**The problem**
Please reproduce the items below, changing "radio button" to "option button" and leaving everything else as it is.

**Task inputs**

↓

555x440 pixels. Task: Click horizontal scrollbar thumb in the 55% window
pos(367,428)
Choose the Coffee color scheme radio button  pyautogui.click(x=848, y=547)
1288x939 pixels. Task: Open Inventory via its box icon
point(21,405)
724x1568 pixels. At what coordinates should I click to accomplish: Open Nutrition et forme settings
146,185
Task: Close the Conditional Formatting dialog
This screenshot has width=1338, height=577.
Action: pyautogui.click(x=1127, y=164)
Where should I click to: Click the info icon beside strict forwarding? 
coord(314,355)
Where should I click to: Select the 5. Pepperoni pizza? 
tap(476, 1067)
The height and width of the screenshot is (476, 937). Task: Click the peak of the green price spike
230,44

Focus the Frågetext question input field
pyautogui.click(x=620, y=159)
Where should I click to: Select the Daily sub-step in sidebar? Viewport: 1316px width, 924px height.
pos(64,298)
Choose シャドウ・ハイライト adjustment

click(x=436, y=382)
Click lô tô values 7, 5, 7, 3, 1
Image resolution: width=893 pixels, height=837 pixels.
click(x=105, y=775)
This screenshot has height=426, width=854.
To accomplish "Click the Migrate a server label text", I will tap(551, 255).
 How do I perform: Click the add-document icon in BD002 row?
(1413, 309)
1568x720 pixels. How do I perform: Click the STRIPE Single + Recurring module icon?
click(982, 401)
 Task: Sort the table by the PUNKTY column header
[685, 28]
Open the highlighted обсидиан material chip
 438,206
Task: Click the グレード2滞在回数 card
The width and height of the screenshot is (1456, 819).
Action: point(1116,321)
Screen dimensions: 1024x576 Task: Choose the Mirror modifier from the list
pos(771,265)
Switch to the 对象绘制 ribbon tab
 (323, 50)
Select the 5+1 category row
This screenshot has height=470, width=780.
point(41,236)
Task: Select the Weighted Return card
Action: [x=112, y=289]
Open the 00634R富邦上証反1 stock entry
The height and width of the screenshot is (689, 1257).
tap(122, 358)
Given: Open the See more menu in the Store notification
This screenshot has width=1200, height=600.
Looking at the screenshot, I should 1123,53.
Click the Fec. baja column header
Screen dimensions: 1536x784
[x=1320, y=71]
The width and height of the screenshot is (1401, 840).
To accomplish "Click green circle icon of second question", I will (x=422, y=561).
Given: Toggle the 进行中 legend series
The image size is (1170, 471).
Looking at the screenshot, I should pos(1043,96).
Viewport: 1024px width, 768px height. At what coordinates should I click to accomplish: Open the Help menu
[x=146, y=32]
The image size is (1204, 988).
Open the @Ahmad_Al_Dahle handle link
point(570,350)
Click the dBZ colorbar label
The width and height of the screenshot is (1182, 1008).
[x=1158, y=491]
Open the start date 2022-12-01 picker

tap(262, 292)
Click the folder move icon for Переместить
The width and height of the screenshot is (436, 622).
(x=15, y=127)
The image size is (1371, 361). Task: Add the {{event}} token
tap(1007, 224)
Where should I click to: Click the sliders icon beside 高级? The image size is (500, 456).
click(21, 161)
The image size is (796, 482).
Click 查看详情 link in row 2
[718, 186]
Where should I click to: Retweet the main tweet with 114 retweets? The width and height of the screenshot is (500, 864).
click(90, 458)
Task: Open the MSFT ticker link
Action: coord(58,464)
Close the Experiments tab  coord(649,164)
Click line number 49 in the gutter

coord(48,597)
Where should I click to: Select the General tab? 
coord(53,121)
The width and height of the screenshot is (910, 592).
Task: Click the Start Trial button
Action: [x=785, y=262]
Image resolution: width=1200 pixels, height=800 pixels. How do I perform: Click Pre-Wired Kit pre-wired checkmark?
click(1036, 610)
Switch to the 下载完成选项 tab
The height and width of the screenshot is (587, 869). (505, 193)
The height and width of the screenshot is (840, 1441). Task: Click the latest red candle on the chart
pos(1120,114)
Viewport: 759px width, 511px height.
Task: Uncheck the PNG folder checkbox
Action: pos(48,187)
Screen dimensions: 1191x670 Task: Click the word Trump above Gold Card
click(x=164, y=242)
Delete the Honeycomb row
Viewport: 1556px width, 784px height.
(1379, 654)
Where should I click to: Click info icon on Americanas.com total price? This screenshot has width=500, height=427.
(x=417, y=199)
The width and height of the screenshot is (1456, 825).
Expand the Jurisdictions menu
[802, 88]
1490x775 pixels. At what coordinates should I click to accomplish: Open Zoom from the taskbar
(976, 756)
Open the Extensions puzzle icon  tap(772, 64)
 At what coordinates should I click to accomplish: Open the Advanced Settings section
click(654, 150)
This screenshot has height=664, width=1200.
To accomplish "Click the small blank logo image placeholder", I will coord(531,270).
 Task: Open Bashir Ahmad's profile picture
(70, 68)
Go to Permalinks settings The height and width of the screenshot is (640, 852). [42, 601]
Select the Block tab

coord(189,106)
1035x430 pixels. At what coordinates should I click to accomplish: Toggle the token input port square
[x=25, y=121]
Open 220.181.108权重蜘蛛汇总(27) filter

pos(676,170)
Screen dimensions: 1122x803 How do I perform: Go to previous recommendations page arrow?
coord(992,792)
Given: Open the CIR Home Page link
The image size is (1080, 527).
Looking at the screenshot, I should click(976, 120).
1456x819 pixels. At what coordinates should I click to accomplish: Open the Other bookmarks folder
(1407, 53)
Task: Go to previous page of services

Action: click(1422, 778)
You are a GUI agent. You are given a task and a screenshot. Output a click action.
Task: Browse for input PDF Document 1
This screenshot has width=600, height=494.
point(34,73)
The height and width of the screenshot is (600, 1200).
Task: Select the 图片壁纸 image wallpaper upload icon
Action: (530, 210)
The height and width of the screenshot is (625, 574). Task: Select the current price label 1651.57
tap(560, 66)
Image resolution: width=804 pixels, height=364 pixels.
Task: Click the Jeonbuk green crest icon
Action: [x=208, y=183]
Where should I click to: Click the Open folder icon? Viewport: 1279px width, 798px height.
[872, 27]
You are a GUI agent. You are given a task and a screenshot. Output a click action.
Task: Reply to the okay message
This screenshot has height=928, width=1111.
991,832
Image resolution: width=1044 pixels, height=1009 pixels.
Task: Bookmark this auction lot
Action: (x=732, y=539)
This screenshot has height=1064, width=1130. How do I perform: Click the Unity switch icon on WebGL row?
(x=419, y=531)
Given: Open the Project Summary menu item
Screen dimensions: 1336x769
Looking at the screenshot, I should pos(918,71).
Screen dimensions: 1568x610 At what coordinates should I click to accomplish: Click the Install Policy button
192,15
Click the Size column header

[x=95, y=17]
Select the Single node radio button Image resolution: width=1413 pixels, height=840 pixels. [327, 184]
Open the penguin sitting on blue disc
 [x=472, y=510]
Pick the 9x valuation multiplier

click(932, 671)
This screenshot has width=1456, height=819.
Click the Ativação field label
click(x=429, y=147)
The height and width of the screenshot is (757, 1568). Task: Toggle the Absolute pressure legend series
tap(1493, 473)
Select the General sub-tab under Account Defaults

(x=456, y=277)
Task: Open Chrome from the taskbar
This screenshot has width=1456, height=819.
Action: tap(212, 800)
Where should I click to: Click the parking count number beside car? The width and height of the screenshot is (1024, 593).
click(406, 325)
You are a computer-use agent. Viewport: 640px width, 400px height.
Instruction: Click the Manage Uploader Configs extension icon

↑

**Answer below**
555x440 pixels. Task: Click horizontal scrollbar thumb in the 55% window
pos(367,428)
Choose the Coffee color scheme option button  pyautogui.click(x=848, y=547)
1288x939 pixels. Task: Open Inventory via its box icon
point(21,405)
724x1568 pixels. At what coordinates should I click to accomplish: Open Nutrition et forme settings
146,185
Task: Close the Conditional Formatting dialog
This screenshot has width=1338, height=577.
Action: pyautogui.click(x=1127, y=164)
Where should I click to: Click the info icon beside strict forwarding? 
coord(314,355)
Where should I click to: Select the 5. Pepperoni pizza? 
tap(476, 1067)
The height and width of the screenshot is (476, 937). Task: Click the peak of the green price spike
230,44

Focus the Frågetext question input field
pyautogui.click(x=620, y=159)
Where should I click to: Select the Daily sub-step in sidebar? Viewport: 1316px width, 924px height.
pos(64,298)
Choose シャドウ・ハイライト adjustment

click(x=436, y=382)
Click lô tô values 7, 5, 7, 3, 1
Image resolution: width=893 pixels, height=837 pixels.
click(x=105, y=775)
This screenshot has height=426, width=854.
To accomplish "Click the Migrate a server label text", I will tap(551, 255).
 How do I perform: Click the add-document icon in BD002 row?
(1413, 309)
1568x720 pixels. How do I perform: Click the STRIPE Single + Recurring module icon?
click(982, 401)
 Task: Sort the table by the PUNKTY column header
[685, 28]
Open the highlighted обсидиан material chip
 438,206
Task: Click the グレード2滞在回数 card
The width and height of the screenshot is (1456, 819).
Action: point(1116,321)
Screen dimensions: 1024x576 Task: Choose the Mirror modifier from the list
pos(771,265)
Switch to the 对象绘制 ribbon tab
 (323, 50)
Select the 5+1 category row
This screenshot has height=470, width=780.
point(41,236)
Task: Select the Weighted Return card
Action: [x=112, y=289]
Open the 00634R富邦上証反1 stock entry
The height and width of the screenshot is (689, 1257).
tap(122, 358)
Given: Open the See more menu in the Store notification
This screenshot has width=1200, height=600.
Looking at the screenshot, I should 1123,53.
Click the Fec. baja column header
Screen dimensions: 1536x784
[x=1320, y=71]
The width and height of the screenshot is (1401, 840).
To accomplish "Click green circle icon of second question", I will (x=422, y=561).
Given: Toggle the 进行中 legend series
The image size is (1170, 471).
Looking at the screenshot, I should pos(1043,96).
Viewport: 1024px width, 768px height. At what coordinates should I click to accomplish: Open the Help menu
[x=146, y=32]
The image size is (1204, 988).
Open the @Ahmad_Al_Dahle handle link
point(570,350)
Click the dBZ colorbar label
The width and height of the screenshot is (1182, 1008).
[x=1158, y=491]
Open the start date 2022-12-01 picker

tap(262, 292)
Click the folder move icon for Переместить
The width and height of the screenshot is (436, 622).
(x=15, y=127)
The image size is (1371, 361). Task: Add the {{event}} token
tap(1007, 224)
Where should I click to: Click the sliders icon beside 高级? The image size is (500, 456).
click(21, 161)
The image size is (796, 482).
Click 查看详情 link in row 2
[718, 186]
Where should I click to: Retweet the main tweet with 114 retweets? The width and height of the screenshot is (500, 864).
click(90, 458)
Task: Open the MSFT ticker link
Action: coord(58,464)
Close the Experiments tab  coord(649,164)
Click line number 49 in the gutter

coord(48,597)
Where should I click to: Select the General tab? 
coord(53,121)
The width and height of the screenshot is (910, 592).
Task: Click the Start Trial button
Action: [x=785, y=262]
Image resolution: width=1200 pixels, height=800 pixels. How do I perform: Click Pre-Wired Kit pre-wired checkmark?
click(1036, 610)
Switch to the 下载完成选项 tab
The height and width of the screenshot is (587, 869). (505, 193)
The height and width of the screenshot is (840, 1441). Task: Click the latest red candle on the chart
pos(1120,114)
Viewport: 759px width, 511px height.
Task: Uncheck the PNG folder checkbox
Action: pos(48,187)
Screen dimensions: 1191x670 Task: Click the word Trump above Gold Card
click(x=164, y=242)
Delete the Honeycomb row
Viewport: 1556px width, 784px height.
(1379, 654)
Where should I click to: Click info icon on Americanas.com total price? This screenshot has width=500, height=427.
(x=417, y=199)
The width and height of the screenshot is (1456, 825).
Expand the Jurisdictions menu
[802, 88]
1490x775 pixels. At what coordinates should I click to accomplish: Open Zoom from the taskbar
(976, 756)
Open the Extensions puzzle icon  tap(772, 64)
 At what coordinates should I click to accomplish: Open the Advanced Settings section
click(654, 150)
This screenshot has height=664, width=1200.
To accomplish "Click the small blank logo image placeholder", I will coord(531,270).
 Task: Open Bashir Ahmad's profile picture
(70, 68)
Go to Permalinks settings The height and width of the screenshot is (640, 852). [42, 601]
Select the Block tab

coord(189,106)
1035x430 pixels. At what coordinates should I click to accomplish: Toggle the token input port square
[x=25, y=121]
Open 220.181.108权重蜘蛛汇总(27) filter

pos(676,170)
Screen dimensions: 1122x803 How do I perform: Go to previous recommendations page arrow?
coord(992,792)
Given: Open the CIR Home Page link
The image size is (1080, 527).
Looking at the screenshot, I should click(976, 120).
1456x819 pixels. At what coordinates should I click to accomplish: Open the Other bookmarks folder
(1407, 53)
Task: Go to previous page of services

Action: click(1422, 778)
You are a GUI agent. You are given a task and a screenshot. Output a click action.
Task: Browse for input PDF Document 1
This screenshot has width=600, height=494.
point(34,73)
The height and width of the screenshot is (600, 1200).
Task: Select the 图片壁纸 image wallpaper upload icon
Action: (530, 210)
The height and width of the screenshot is (625, 574). Task: Select the current price label 1651.57
tap(560, 66)
Image resolution: width=804 pixels, height=364 pixels.
Task: Click the Jeonbuk green crest icon
Action: [x=208, y=183]
Where should I click to: Click the Open folder icon? Viewport: 1279px width, 798px height.
[872, 27]
You are a GUI agent. You are given a task and a screenshot. Output a click action.
Task: Reply to the okay message
This screenshot has height=928, width=1111.
991,832
Image resolution: width=1044 pixels, height=1009 pixels.
Task: Bookmark this auction lot
Action: (x=732, y=539)
This screenshot has height=1064, width=1130. How do I perform: Click the Unity switch icon on WebGL row?
(x=419, y=531)
Given: Open the Project Summary menu item
Screen dimensions: 1336x769
Looking at the screenshot, I should pos(918,71).
Screen dimensions: 1568x610 At what coordinates should I click to accomplish: Click the Install Policy button
192,15
Click the Size column header

[x=95, y=17]
Select the Single node option button Image resolution: width=1413 pixels, height=840 pixels. [327, 184]
Open the penguin sitting on blue disc
 [x=472, y=510]
Pick the 9x valuation multiplier

click(932, 671)
This screenshot has width=1456, height=819.
Click the Ativação field label
click(x=429, y=147)
The height and width of the screenshot is (757, 1568). Task: Toggle the Absolute pressure legend series
tap(1493, 473)
Select the General sub-tab under Account Defaults

(x=456, y=277)
Task: Open Chrome from the taskbar
This screenshot has width=1456, height=819.
Action: tap(212, 800)
Where should I click to: Click the parking count number beside car? The width and height of the screenshot is (1024, 593).
click(406, 325)
You are a computer-use agent. Viewport: 640px width, 400px height.
Instruction: Click the Manage Uploader Configs extension icon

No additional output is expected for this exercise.